The two crews attempt to merge the ships, but the effort is unsuccessful. Janeway from the undamaged Voyager crosses through the rift along with the duplicate of Kes. The two Janeways meet to discuss options, recognizing they cannot evacuate the damaged Voyager without creating a quantum imbalance. Janeway from the damaged Voyager states she will initiate a self-destruct of her ship to allow the undamaged one to regain power. Janeway from the undamaged ship asks her counterpart to delay for 15 minutes to devise another option, and returns to her ship via the rift.

The undamaged Voyager is attacked by Vidiian ships; Vidiians soon appear on board and begin harvesting vital organs from the crew. The damaged Voyager, however, is undetected by the Vidiians. Janeway from the undamaged ship orders her Harry Kim to collect baby Naomi Wildman and escape through the rift to the damaged Voyager, and then begins a self-destruct of her Voyager. The explosion destroys the ship and the attacking Vidiians, leaving the damaged Voyager free and returning to normal power-reserves.

==Production==
Writer Brannon Braga was initially inspired to create an episode with a strange narrative structure, and the team felt like they needed a more action heavy episode. A similar episode was proposed, unsuccessfully, for Star Trek: The Next Generation, and executive producer Jeri Taylor noted that difficulties that the writers encountered on that episode informed the structure of Deadlock.
They decided to focus the story on the two Captain Janeways and their interactions, resulting in what actress Kate Mulgrew described as "the most arduous and possibly the most satisfying work I've ever done, technically".

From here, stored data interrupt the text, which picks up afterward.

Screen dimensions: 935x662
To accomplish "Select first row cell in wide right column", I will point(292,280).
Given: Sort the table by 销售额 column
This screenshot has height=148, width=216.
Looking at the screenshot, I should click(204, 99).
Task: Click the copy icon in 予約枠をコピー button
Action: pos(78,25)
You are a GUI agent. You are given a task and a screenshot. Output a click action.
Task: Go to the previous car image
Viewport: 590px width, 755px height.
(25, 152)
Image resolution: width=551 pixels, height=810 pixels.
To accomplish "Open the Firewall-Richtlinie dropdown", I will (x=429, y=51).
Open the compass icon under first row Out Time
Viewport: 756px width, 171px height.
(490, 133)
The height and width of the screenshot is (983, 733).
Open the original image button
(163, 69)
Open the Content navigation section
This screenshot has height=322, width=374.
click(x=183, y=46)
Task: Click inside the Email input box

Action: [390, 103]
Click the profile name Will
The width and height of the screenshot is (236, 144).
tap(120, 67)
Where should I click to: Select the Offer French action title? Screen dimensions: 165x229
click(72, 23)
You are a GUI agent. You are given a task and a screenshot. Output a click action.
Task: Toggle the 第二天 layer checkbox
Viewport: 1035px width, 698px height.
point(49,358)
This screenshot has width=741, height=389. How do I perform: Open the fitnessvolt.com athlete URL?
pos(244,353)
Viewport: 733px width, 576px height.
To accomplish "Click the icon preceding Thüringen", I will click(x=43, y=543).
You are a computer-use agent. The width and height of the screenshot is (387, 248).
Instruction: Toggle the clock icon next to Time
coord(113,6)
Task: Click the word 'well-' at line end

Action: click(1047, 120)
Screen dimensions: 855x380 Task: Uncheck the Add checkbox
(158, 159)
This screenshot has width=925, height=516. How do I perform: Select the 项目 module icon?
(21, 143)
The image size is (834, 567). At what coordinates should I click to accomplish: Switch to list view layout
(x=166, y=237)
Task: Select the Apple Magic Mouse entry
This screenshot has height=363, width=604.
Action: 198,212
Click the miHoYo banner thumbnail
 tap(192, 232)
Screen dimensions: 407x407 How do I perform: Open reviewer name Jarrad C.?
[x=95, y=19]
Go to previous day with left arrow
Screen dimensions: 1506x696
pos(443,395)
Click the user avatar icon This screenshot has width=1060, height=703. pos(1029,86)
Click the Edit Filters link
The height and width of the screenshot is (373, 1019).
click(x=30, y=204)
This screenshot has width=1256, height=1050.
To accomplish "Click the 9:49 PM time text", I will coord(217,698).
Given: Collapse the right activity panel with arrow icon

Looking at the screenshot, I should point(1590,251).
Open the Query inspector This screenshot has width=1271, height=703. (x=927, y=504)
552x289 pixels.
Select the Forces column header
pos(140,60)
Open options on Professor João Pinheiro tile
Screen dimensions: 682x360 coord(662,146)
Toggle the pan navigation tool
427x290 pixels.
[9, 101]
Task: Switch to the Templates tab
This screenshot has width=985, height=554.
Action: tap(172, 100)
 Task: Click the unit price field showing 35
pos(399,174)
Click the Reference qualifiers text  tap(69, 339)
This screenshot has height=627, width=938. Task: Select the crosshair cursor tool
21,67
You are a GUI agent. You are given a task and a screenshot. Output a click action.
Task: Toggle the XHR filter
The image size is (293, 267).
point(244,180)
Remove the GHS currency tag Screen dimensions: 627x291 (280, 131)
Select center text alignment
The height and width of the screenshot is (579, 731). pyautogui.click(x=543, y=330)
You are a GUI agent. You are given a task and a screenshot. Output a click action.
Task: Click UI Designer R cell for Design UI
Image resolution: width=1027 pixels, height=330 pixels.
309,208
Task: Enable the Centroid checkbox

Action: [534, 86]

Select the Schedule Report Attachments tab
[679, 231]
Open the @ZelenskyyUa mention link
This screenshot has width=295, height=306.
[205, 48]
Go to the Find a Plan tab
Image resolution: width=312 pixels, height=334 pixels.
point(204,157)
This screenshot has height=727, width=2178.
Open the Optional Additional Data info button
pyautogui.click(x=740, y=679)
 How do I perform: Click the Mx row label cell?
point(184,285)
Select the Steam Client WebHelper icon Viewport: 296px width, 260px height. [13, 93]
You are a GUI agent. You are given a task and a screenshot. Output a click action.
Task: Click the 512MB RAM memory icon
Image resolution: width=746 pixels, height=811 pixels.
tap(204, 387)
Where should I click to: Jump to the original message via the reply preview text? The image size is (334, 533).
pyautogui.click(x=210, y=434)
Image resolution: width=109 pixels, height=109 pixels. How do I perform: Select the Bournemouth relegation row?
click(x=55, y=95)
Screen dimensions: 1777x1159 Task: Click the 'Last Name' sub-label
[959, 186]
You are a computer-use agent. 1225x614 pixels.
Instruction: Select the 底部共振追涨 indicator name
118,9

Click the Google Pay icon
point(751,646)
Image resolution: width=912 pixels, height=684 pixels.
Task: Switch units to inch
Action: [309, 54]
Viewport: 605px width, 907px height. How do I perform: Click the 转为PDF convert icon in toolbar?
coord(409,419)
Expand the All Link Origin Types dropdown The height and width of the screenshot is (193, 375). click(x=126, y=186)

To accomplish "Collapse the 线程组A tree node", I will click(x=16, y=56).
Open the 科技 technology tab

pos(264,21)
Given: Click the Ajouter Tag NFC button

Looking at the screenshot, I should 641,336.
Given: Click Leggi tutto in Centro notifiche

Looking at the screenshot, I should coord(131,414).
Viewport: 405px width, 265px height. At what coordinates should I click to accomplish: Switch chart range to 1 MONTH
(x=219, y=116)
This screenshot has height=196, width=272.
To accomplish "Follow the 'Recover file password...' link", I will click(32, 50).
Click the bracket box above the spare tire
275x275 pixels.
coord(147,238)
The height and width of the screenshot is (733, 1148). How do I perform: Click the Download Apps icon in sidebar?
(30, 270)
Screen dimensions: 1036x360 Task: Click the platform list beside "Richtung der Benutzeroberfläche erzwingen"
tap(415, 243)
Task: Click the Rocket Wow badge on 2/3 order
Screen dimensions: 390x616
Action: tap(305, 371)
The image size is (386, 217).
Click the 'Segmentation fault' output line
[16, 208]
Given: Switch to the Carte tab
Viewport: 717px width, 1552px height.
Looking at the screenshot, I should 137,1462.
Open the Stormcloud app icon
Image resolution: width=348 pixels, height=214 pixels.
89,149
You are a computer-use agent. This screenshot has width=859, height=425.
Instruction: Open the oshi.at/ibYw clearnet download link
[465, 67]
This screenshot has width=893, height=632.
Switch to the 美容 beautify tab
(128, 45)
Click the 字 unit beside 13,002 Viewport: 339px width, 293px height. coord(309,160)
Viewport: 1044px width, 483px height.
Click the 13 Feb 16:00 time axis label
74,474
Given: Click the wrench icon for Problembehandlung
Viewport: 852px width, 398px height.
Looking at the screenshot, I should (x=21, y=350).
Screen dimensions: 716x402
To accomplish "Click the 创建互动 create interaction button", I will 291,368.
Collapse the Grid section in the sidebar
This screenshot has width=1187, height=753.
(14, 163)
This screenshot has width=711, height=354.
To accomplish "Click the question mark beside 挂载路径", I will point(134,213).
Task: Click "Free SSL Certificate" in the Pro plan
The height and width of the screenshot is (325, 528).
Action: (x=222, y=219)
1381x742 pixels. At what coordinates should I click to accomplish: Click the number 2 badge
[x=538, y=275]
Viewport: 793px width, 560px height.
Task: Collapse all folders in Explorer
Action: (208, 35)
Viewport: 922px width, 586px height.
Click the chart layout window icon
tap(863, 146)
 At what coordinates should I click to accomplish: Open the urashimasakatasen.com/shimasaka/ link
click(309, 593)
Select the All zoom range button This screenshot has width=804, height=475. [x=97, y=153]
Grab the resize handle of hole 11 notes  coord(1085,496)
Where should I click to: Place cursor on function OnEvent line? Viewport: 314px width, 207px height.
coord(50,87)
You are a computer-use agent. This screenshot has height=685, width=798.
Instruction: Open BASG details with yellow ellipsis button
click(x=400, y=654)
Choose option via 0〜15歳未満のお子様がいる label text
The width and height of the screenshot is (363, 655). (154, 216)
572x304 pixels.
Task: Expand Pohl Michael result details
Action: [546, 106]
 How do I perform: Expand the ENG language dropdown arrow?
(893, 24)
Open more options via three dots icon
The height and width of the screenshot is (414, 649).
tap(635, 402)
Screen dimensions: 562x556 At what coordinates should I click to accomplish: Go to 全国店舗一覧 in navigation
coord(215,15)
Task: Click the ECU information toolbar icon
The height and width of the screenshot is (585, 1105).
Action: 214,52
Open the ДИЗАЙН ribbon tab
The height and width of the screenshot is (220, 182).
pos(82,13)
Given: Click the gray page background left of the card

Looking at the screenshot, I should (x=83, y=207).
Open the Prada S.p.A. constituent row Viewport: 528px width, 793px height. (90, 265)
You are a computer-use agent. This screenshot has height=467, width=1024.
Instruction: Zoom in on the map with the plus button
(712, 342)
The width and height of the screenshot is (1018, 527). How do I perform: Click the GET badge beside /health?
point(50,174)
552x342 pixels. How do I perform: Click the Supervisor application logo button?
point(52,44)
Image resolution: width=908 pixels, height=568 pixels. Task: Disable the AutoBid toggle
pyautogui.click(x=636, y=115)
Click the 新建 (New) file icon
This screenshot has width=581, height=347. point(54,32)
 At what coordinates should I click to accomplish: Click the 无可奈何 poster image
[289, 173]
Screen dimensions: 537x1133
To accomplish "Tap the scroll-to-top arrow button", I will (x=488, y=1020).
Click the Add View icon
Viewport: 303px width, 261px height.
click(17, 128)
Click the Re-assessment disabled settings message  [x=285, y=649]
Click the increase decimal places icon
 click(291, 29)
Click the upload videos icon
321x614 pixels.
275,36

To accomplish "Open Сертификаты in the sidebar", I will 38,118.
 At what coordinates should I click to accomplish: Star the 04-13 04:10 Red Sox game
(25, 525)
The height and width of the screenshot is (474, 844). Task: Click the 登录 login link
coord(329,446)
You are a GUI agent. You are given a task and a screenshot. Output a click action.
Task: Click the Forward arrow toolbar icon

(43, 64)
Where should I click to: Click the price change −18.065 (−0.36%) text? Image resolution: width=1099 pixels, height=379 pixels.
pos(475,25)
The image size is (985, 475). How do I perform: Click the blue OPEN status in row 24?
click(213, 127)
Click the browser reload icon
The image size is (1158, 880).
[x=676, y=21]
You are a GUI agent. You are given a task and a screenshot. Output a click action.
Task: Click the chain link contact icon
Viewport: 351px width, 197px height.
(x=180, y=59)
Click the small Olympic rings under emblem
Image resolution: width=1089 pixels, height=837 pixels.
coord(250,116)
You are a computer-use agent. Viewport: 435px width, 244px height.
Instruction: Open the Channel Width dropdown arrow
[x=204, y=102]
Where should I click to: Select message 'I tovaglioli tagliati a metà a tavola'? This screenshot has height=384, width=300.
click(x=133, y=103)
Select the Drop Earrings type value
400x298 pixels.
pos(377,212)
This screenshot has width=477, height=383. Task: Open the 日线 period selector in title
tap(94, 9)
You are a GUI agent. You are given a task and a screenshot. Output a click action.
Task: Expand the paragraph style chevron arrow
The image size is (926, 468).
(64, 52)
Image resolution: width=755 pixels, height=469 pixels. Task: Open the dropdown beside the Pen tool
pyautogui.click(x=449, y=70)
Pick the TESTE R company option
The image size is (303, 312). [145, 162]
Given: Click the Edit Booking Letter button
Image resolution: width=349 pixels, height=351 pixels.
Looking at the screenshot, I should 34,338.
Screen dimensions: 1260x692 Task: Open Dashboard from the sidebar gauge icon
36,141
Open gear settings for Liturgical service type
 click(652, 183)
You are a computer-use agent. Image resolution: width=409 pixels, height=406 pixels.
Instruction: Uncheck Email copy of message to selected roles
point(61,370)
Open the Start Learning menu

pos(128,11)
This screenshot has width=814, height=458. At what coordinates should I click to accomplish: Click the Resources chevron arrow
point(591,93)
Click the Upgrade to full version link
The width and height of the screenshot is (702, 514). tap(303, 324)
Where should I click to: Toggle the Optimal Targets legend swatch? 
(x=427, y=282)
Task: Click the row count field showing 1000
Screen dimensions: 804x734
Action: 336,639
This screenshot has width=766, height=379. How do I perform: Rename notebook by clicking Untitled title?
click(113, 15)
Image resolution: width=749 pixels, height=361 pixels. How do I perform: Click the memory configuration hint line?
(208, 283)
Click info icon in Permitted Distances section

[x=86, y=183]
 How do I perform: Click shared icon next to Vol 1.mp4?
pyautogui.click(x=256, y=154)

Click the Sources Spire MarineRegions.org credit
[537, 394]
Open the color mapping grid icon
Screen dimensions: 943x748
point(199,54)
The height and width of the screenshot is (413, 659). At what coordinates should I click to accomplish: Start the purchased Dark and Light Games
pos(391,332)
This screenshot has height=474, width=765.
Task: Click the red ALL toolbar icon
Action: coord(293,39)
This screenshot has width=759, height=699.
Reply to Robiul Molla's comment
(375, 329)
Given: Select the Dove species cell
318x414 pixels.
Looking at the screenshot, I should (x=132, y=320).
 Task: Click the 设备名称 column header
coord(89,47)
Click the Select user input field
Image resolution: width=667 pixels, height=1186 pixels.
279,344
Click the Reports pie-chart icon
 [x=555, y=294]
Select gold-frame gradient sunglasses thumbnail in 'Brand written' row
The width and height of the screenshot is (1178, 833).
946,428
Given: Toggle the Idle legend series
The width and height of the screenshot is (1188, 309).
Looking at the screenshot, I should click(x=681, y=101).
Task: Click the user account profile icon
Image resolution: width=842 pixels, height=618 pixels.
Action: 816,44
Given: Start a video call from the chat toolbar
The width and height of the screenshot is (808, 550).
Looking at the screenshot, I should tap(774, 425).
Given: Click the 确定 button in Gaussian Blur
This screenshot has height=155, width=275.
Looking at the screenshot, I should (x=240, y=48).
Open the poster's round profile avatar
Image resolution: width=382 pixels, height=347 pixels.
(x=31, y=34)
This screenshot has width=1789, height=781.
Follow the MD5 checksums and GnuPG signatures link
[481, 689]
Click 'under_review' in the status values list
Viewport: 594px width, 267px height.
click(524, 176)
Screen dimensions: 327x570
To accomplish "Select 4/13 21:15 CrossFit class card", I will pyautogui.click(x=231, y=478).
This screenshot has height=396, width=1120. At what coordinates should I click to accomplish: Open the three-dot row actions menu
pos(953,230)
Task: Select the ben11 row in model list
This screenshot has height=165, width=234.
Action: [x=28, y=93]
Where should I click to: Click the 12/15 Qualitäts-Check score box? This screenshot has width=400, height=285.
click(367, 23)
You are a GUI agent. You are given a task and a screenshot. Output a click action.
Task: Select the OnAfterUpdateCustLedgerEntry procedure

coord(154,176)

The episode initially ran short, leaving the crew to write extra material, shot over two extra days.

==Reception==
"Deadlock" had a rating of 9/10 on TV.com, the highest of season 2 of Voyager. It had Nielsen ratings of 5.8 points when it debuted in 1996 on UPN television. It was later voted the favourite episode of the second season during a fan poll.
Similarly Star Trek Monthly ranked the episode with 4/5 stars, and Cinefantastique 3/4.

In 2015, a Star Trek: Voyager binge-watching guide by W.I.R.E.D. suggested this episode should not be skipped.

Den of Geek considers it one of the most brutal Voyager episodes and included it in their Voyager viewing guide in 2017.

The Hollywood Reporter listed it in their top 15 episodes of Star Trek: Voyager. In 2015, SyFy rated it among the top ten of Voyager episodes.

In 2016, Vox rated this one of the top 25 essential episodes of all Star Trek.

In 2020, this episode was ranked the 8th best episode of Voyager by SyFy.

In 2020, io9 ranked this as one of the "must watch" episodes in season 2 of Voyager.